Each Tuesday mom's care team meets to assess her progress and to revise her care plan. They also try to give a tentative discharge date when they meet. Currently mom's target date for discharge is May 8th. This is subject to change depending on how she improves. It is entirely likely that she could go home earlier or later than this tentative date. The care team will revise this target date if needed. Bob now must get their home ready since it will be quite some time before she will be able to negotiate stairs and accomplish other activities of daily living.

Much happened today. Mom only has one tube now--her PEG feeding tube which is well hidden. Today her PIC line (IV line) and catheter were removed. She walked about 78 feet with a walker and two assistants. In the afternoon she only had one assistant and did not go quite as far. She does about 25 % of the work to dress herself.
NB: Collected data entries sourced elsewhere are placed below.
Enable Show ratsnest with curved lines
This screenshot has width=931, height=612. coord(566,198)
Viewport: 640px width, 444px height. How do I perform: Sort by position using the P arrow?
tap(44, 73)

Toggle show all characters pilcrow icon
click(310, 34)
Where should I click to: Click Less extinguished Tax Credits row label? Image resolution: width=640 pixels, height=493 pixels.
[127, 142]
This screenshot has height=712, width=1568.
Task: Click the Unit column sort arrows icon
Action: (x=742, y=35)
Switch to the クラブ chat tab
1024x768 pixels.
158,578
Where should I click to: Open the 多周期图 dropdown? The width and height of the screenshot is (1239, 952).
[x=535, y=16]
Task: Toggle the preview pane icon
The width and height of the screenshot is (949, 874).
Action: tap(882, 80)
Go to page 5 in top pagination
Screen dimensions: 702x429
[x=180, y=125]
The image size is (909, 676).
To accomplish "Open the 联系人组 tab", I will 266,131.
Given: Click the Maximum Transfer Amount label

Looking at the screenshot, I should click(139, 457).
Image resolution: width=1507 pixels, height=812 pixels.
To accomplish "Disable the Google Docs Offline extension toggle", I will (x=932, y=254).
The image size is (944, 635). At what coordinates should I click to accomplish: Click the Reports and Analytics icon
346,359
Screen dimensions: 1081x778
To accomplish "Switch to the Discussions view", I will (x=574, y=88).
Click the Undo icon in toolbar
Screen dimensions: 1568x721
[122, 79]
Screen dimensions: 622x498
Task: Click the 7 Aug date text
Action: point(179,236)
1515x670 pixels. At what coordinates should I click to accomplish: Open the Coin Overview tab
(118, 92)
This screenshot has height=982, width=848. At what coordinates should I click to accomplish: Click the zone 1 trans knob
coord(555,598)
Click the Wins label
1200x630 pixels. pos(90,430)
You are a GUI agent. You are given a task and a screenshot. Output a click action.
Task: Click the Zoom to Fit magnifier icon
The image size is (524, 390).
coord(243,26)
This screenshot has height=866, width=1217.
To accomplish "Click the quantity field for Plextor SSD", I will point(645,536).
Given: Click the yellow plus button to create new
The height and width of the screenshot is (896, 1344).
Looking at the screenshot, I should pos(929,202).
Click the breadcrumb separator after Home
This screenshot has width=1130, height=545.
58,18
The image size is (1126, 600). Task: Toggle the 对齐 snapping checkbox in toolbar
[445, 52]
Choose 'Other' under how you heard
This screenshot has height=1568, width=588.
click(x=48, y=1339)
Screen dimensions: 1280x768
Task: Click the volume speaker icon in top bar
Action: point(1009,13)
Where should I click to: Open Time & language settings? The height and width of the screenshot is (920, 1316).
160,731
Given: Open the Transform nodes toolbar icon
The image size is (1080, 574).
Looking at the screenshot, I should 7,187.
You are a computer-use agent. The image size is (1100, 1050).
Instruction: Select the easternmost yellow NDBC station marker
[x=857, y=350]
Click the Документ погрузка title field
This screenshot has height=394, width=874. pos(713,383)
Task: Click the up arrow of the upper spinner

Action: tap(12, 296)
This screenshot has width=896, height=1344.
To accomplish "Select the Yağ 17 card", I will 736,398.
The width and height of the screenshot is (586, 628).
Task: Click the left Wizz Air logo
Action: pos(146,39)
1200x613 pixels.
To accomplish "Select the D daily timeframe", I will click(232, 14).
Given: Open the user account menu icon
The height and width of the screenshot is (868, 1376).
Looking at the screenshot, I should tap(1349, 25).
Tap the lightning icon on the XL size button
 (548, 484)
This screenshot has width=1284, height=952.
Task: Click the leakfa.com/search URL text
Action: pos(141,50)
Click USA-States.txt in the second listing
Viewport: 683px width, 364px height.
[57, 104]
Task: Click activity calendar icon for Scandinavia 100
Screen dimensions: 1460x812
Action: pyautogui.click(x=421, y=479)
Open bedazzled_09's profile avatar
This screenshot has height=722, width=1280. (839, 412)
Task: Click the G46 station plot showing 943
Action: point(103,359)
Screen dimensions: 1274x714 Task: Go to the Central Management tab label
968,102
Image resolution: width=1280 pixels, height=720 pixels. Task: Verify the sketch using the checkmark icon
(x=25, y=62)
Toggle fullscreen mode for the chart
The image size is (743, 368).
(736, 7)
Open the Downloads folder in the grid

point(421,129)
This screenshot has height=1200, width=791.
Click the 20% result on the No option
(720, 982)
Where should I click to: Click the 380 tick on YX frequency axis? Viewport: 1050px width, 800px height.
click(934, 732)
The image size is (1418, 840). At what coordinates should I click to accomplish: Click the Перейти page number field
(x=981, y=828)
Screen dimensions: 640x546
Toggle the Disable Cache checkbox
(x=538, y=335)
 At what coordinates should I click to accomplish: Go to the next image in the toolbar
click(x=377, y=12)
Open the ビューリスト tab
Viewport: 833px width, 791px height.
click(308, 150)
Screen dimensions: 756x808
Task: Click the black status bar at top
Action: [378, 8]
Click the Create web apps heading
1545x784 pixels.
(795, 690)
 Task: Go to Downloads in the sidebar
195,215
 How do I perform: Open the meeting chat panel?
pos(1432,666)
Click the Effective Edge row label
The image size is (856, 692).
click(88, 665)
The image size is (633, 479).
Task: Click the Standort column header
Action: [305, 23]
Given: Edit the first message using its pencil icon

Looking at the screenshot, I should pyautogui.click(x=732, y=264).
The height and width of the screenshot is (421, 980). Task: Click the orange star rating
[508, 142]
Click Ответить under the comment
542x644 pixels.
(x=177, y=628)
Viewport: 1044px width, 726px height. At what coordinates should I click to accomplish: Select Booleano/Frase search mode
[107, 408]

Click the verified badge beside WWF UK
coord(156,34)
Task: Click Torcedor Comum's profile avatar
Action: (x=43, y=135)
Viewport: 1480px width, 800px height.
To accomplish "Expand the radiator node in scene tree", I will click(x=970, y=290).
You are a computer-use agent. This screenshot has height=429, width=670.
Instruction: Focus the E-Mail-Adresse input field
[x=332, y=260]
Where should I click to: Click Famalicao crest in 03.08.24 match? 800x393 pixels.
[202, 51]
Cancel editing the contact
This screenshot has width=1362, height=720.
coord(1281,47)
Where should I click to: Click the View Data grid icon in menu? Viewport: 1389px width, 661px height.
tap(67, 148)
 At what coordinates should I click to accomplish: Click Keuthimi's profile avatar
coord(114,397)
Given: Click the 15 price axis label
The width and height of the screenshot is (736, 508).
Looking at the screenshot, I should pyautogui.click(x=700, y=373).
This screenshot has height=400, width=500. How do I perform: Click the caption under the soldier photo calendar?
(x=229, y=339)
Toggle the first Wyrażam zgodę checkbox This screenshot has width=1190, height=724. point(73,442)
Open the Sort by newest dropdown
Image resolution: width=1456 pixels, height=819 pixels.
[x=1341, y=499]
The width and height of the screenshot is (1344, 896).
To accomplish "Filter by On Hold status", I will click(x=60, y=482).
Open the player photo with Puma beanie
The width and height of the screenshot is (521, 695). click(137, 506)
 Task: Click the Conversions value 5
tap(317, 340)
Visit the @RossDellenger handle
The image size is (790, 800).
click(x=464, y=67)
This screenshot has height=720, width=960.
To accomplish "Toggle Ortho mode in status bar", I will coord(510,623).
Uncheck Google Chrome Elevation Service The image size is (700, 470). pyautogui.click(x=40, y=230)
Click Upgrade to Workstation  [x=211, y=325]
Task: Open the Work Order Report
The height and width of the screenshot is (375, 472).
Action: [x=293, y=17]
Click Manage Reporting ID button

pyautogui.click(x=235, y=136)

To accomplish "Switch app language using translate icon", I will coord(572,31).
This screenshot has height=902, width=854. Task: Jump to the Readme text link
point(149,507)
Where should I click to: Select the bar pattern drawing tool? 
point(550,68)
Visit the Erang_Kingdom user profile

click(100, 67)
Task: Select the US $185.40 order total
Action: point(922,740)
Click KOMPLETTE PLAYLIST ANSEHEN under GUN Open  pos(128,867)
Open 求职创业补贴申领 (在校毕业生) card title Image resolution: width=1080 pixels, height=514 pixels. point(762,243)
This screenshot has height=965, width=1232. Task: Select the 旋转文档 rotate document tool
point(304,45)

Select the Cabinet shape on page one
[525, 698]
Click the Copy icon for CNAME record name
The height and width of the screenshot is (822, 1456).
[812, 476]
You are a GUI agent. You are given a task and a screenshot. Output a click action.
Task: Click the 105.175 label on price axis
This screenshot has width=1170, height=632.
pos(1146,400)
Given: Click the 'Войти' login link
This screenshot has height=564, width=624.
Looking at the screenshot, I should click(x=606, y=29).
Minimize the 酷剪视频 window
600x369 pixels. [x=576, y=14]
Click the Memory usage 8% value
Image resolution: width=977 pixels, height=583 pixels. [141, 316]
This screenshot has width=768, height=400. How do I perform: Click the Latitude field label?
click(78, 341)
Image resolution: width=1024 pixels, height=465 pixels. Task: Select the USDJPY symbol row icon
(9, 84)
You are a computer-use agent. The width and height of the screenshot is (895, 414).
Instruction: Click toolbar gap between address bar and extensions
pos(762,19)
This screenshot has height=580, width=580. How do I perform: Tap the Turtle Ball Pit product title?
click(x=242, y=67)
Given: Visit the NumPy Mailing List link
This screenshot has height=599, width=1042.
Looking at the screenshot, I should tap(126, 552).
She is still only allowed to have water and ice chips based on how she is doing with her swallow studies.

One of her big challenges is that her days and nights are mixed up. She stays awake much of the night and is often sleepy during the day. They are making some changes to her medications in an effort to correct this problem.

They are changing her formula to a formula which is higher in protein and fiber. The type of formula that is given through her PEG tube varies in order to meet her nutritional needs. In other words, her nutrition needs vary based on her condition. For example, during the early time in the ICU she needed one type of formula and needs a different one now that she is in rehab. In the next several days, they will likely change her from continuous feeds (getting a certain amount every hour) to bolus feeds (getting larger amounts at a time to mimic a meal schedule).

Lastly, I should mention that mom's current challenges are quite typical of someone who has suffered a traumatic brain injury. However, her MS may cause her to take longer to recover.